17 avril 1966, un froid mordant et une pluie glaciale se sont invités sur ce 64ème Paris Roubaix… Dans le vélodrome, la foule était pourtant bien présente, rien ne pouvait les empêcher de venir vénérer ces saints guerriers dans ce sanctuaire de l’Enfer qu’est le vélodrome de Roubaix. Même le curé est là, loin de l’autre église vénérant d’autres saints, d’autres immortels.
Il en sera l’apôtre contant les histoires de ces immortels, ces anges déchus des dieux dansant comme des damnés sur les maudits pavés de l’Enfer!
***
● TÂCHES ET EXERCICES:
- a) Dans le récit du Paris-Roubaix 1966, reprenez le passage qui s’ouvre sur les mots contenant « 17 avril 1966, un » et se ferme sur « pavés de l’Enfer! », en rebaptisant « curé » en « prêtre ».
- b) Poursuivez le récit du Paris-Roubaix 1966 à partir de sa dernière phrase.
Les entrées qui suivent ne sont pas nécessaires.

● MATÉRIEL FOURNI:
***
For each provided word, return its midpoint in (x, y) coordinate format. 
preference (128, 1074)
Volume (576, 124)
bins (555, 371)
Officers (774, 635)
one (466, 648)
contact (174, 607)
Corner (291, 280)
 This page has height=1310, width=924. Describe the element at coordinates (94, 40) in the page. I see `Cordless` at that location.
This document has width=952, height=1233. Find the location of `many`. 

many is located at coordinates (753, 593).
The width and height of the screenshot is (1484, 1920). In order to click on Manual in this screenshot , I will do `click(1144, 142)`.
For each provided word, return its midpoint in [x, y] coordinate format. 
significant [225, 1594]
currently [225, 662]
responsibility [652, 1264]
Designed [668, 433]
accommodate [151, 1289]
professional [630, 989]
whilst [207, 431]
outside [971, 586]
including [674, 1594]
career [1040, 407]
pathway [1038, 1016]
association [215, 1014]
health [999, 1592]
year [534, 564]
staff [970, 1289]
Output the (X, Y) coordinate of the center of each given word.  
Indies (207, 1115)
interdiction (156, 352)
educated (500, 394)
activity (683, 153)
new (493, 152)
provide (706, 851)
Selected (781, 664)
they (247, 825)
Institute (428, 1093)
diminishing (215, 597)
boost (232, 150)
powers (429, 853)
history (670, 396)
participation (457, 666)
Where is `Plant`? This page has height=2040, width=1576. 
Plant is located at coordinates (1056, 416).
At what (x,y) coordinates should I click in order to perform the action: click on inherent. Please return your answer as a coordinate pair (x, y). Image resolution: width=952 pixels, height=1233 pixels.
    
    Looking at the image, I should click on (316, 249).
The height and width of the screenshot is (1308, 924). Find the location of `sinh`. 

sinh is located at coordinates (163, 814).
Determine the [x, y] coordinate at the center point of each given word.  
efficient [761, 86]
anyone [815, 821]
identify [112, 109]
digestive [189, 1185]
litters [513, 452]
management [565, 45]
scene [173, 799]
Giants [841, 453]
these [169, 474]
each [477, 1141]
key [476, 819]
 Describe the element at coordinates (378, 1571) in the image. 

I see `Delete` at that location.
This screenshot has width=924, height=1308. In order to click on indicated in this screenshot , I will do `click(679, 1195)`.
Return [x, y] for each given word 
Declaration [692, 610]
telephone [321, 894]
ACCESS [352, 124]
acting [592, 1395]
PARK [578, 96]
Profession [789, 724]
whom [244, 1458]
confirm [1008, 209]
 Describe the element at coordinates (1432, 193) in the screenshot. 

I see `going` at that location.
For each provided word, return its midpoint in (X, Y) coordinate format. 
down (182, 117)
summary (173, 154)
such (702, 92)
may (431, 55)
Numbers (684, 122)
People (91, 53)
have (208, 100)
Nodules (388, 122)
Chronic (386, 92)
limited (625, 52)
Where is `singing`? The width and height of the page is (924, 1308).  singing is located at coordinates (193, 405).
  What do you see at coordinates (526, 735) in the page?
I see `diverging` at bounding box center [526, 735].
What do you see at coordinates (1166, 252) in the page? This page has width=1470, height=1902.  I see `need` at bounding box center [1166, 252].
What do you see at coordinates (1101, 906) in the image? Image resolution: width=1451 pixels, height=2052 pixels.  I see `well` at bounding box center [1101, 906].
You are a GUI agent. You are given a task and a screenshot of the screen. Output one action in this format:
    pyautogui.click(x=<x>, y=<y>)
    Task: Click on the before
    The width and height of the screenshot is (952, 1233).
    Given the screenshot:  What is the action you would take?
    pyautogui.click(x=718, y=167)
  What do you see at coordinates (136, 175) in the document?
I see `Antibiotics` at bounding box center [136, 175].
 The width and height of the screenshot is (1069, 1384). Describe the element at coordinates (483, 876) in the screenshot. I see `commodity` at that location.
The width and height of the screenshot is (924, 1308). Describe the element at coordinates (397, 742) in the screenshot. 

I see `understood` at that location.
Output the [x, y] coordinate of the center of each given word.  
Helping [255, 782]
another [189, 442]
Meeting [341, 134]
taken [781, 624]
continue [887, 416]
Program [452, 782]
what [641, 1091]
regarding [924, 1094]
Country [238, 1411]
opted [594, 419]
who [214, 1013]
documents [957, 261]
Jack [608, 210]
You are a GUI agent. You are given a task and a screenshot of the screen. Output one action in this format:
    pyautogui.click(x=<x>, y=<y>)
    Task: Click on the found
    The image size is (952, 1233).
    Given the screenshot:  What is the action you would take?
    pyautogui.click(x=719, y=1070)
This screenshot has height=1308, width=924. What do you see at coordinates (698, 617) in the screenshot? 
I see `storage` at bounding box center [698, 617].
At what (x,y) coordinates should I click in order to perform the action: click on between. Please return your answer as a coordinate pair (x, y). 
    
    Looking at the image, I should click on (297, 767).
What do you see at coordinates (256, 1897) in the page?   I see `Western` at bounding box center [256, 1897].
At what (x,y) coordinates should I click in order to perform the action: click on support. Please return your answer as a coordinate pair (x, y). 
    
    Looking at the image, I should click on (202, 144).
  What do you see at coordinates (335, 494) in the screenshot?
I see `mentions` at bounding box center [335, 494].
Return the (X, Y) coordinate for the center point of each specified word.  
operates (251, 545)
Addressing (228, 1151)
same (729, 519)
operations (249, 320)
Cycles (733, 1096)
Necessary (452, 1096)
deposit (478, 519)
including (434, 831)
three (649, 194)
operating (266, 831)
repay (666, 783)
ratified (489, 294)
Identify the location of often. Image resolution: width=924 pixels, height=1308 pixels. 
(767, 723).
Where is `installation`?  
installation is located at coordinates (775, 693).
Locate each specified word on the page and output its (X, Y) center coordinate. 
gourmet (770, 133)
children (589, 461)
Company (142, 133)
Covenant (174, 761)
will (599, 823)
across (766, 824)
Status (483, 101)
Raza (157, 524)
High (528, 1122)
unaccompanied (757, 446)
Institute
***
● RÉPONSES:
- a)
17 avril 1966, un froid mordant et une pluie glaciale se sont invités sur ce 64ème Paris Roubaix… Dans le vélodrome, la foule était pourtant bien présente, rien ne pouvait les empêcher de venir vénérer ces saints guerriers dans ce sanctuaire de l’Enfer qu’est le vélodrome de Roubaix. Même le prêtre est là, loin de l’autre église vénérant d’autres saints, d’autres immortels.
Il en sera l’apôtre contant les histoires de ces immortels, ces anges déchus des dieux dansant comme des damnés sur les maudits pavés de l’Enfer!

- b)
Parmi les ouailles de cette religion, un gamin de 8 ans se tient debout, là, planté sous cette pluie et ce froid qui transpercent son petit corps de rêveur admiratif. C’est la première fois que le jeune Pascal Sergent se rend à cette grande messe. Ce jour là, un certain Felice Gimondi l’emportait en solitaire, avec plus de 4 min d’avance sur Jan Janssen. Ce jour du 17 avril 1966, Pascal Sergent sait que le cyclisme sera l’un des grands chapitres de sa vie, qu’il en sera le témoin privilégié, qu’il en sera l’apôtre contant les histoires de ces anges déchus des dieux dansant comme des damnés sur ces maudits pavés de l’Enfer!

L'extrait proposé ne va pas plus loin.